The Canadian government have updated their list of websites added to a blacklist of sites that will not receive any kind of advertising from Canada’s government or subsidiary ad services.
CBC is reporting that there are no 3,071 websites that are blacklisted from receiving advertising support from the federal government in Canada. The list is maintained by Cossette Media, and the list is an exhaustive manifest of sites that usually deal with gambling, porn, promoting hate speech, or extreme violence.
However, some of the new sites added to the list include what the CBC labels as “conservative” media, including The Drudge Report, the Washington Times, Gateway Pundit, National Review, Breitbart, and The Rebel. These sites are classified as “far right”, and promoting “hate speech”.
Additional sites that also made the blacklist includes TMZ, Esquire, and Cosmopolitan.
CBC acquired the list through an Access to Information request.
The blacklist was established in 2012, and according to the report…

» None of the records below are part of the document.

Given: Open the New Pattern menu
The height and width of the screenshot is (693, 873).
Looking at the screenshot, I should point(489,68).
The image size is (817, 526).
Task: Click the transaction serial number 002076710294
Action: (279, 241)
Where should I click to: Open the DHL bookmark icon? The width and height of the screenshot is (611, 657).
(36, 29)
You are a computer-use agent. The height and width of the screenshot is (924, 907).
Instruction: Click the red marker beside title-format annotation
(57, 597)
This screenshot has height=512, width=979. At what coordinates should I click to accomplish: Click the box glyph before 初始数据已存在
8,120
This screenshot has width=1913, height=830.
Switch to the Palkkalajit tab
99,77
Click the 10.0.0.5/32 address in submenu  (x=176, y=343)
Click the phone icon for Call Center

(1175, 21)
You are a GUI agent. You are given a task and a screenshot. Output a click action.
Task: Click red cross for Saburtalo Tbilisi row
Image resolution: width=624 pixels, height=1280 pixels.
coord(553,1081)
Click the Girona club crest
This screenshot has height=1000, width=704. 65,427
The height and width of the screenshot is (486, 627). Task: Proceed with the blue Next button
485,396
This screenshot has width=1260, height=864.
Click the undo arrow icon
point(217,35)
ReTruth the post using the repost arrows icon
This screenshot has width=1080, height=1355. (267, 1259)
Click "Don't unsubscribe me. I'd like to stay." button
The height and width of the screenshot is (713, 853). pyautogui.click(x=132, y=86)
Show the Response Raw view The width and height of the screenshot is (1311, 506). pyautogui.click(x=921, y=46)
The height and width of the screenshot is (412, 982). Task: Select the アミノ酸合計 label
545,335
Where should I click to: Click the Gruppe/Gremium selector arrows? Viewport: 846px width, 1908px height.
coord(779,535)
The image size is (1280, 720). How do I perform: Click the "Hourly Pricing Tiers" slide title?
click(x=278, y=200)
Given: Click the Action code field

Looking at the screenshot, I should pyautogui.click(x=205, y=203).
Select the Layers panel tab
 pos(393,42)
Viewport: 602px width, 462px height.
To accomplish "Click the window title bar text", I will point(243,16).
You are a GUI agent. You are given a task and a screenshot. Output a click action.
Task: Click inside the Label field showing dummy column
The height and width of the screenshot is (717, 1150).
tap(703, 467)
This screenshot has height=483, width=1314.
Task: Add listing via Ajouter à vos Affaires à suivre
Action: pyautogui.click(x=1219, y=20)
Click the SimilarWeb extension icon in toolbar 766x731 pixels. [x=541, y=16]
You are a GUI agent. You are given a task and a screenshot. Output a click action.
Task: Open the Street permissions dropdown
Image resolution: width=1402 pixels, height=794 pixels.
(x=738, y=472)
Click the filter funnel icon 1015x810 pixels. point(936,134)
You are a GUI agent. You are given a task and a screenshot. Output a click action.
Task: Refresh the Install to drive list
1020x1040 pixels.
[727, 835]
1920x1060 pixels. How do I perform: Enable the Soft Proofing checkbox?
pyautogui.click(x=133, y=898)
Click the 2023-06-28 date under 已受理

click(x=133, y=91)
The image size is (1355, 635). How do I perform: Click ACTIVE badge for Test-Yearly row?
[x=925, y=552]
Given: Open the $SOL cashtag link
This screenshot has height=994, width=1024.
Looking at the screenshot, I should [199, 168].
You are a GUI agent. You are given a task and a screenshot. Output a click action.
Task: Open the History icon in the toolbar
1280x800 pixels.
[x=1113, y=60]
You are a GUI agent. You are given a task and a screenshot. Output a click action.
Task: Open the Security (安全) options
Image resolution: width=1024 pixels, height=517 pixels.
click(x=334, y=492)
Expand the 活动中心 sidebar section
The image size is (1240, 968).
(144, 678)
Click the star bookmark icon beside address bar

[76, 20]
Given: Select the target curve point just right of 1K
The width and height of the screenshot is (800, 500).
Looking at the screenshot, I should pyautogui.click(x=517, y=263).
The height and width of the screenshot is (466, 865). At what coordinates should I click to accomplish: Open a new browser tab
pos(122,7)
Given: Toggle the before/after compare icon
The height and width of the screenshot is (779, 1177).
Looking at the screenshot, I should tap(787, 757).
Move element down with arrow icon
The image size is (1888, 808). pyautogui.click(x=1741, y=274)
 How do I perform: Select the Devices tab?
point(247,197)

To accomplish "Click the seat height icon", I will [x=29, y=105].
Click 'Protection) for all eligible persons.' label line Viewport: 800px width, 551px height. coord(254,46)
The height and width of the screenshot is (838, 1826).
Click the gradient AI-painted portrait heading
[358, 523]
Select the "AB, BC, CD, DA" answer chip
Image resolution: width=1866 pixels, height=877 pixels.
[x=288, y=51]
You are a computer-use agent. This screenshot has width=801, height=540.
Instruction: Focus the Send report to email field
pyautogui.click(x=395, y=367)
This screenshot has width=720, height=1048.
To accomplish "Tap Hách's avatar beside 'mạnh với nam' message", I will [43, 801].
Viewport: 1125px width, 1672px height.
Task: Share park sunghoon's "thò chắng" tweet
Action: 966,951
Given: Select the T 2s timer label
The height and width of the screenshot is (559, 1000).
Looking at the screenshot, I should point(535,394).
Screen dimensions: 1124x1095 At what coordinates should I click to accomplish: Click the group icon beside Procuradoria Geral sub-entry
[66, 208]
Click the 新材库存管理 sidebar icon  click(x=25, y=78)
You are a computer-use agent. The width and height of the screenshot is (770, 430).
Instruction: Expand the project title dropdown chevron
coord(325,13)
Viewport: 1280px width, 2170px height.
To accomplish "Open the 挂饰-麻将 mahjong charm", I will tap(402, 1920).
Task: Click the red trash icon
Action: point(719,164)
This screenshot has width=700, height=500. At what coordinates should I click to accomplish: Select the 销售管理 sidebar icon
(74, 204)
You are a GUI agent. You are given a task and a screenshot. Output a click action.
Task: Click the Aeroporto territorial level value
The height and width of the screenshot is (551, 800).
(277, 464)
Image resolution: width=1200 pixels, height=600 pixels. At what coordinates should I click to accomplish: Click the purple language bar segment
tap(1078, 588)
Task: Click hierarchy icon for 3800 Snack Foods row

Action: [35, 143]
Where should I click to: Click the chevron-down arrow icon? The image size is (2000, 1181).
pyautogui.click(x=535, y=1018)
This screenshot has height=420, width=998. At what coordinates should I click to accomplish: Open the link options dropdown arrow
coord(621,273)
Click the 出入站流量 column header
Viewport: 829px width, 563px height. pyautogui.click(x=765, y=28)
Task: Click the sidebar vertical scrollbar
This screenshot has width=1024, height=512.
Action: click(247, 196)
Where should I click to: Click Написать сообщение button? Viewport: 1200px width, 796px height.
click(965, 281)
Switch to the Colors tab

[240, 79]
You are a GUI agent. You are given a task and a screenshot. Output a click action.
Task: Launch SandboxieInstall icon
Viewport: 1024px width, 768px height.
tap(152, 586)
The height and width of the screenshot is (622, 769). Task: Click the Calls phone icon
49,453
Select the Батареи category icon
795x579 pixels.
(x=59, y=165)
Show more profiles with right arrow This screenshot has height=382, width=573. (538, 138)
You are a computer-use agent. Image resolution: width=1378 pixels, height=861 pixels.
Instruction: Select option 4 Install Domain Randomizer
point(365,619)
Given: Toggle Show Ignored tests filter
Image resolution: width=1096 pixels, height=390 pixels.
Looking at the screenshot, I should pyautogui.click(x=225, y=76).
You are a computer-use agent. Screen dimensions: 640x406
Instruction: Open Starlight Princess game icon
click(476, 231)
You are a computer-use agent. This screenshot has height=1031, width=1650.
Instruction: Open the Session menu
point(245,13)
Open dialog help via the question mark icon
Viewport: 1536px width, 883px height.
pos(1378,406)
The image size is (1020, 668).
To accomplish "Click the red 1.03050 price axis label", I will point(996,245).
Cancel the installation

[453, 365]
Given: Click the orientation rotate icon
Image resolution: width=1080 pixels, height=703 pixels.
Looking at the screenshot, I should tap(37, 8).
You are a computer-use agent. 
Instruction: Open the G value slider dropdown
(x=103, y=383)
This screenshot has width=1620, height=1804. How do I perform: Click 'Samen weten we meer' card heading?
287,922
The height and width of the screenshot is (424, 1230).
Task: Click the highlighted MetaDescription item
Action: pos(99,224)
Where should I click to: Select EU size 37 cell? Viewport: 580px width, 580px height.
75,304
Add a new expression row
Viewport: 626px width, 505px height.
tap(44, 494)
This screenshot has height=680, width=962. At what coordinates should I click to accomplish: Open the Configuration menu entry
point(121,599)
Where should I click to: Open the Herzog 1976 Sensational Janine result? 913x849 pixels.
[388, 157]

“The released version of the blacklist is non-alphabetical and uncategorized, with no information about the date a website was added nor about the reasons for its inclusion.”
According to Niclas Boucher, a media relations representative for Public Services and Procurement Canada, mentioned to the CBC that they’ve been steadily growing the list and expanding it as the internet continues to grow and change shape, saying…
“[…] as the internet landscape and industry trends change and technology advances […] Categories have expanded, and sensitivities evolve over time.”
[…] “”Sites may also be excluded if there have been comments or complaints about the content.”
According to Boucher, sites may also be excluded due to underperforming in advertising campaigns, but that would was not the case for a site like Breitbart, which saw record numbers during the Presidential Campaign last year. Boucher told the CBC that Breitbart was added in December, 2016 after receiving “complaints”.
The Rebel was added sometime after May of 2017, but CBC couldn’t determine when.
According to a document the outlet obtained, it explained that the whitelist and blacklist were about picking and choosing outlets that maintained an appropriate publication of media that didn’t tarnish the Canadian government as a brand…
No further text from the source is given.